First come to kangkangla:
'''
The website is: https://www.lagou.com/ , the content of crawling is relevant recruitment information about data mining engineers,
The content of crawling is the position, the full name of the company, city, monthly salary, educational background, work experience and position advantages,
Crawl at least 50 companies and store them in an Excel file with the suffix xlsx.
'''

import requests
from lxml import etree
from multiprocessing.dummy import Pool
import time
import json
import csv
class LG():
    def __init__(self):
        self.s=requests.Session()
        self.headers={
                  	"For this baby ip Long live, you can find a way here~"
            }
        self.lst=[]
        self.info=[["positionName","companyFullName","city","salary","education","workYear","companyLabelList"]]

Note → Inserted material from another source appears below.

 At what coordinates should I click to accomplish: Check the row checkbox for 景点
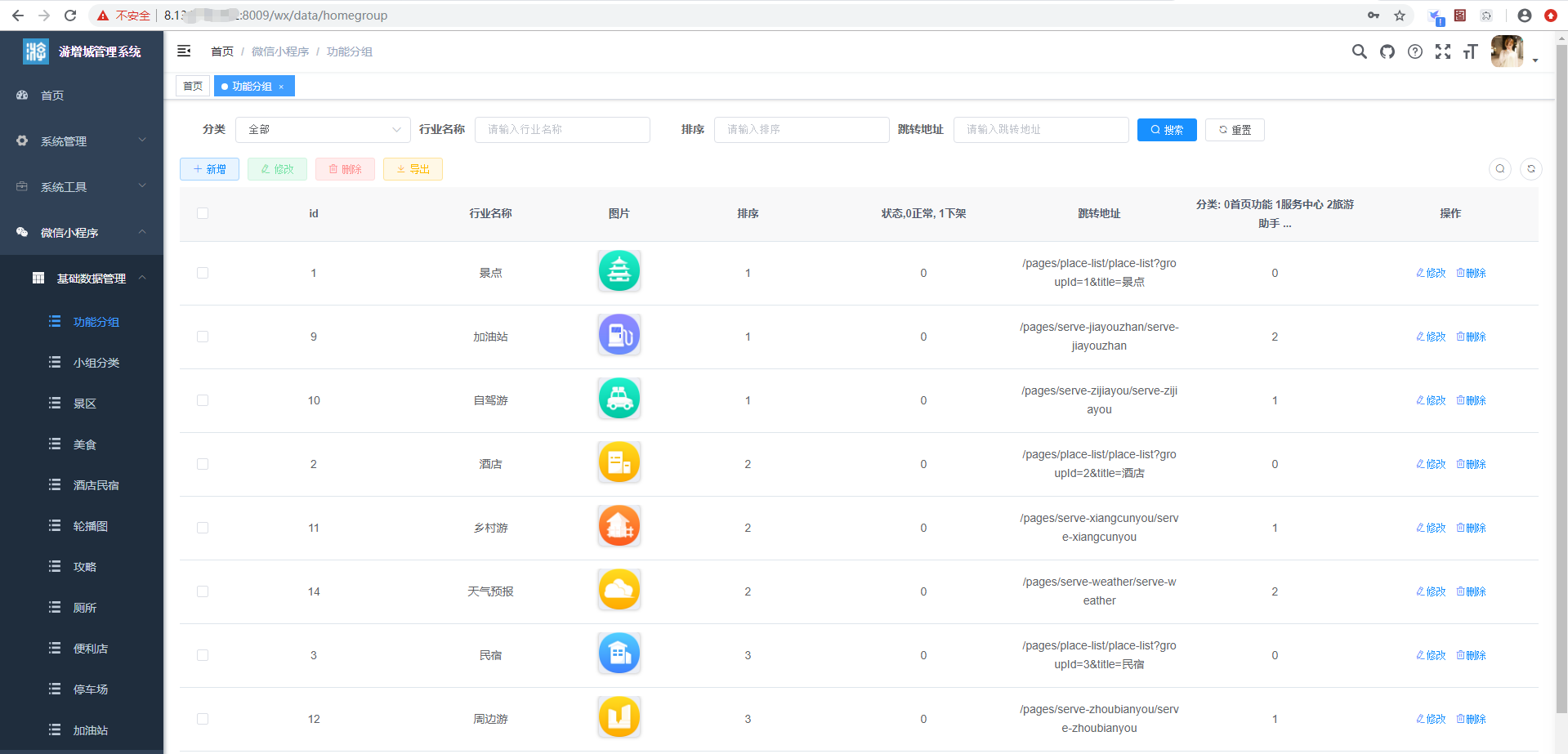[x=203, y=273]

        self.pool = Pool(5)
        
    #Get cookie information
    def Get_Cookie(self):
        url = "https://www.lagou.com/jobs/list_%E6%95%B0%E6%8D%AE%E6%8C%96%E6%8E%98%E5%B7%A5%E7%A8%8B%E5%B8%88?labelWords=&fromSearch=true&suginput="
        res=self.s.get(url=url,headers=self.headers)
        #print(res.text)
        #return res.cookies
        self.Limit_page()
    
    #Get detailed page information
    def Get_info(self,pages):
        url="https://www.lagou.com/jobs/positionAjax.json?needAddtionalResult=false"
        for page in pages:
            data={
                "first": "true"
                ,"pn": str(page)
                ,"kd": "Data mining engineer"
            }
            headers={
                "For this baby ip Long live, you can find a way here~"
            }
            res=self.s.post(url=url,headers=headers,data=data)
            res=json.loads(res.text)
            print("The first{}Page data is nearly loaded!!!".format(page))
            self.lst.append(res['content']['positionResult']['result'])
            time.sleep(1.5)
        
    #Limit page flipping
    def Limit_page(self):
        pages=[page for page in range(1,5)]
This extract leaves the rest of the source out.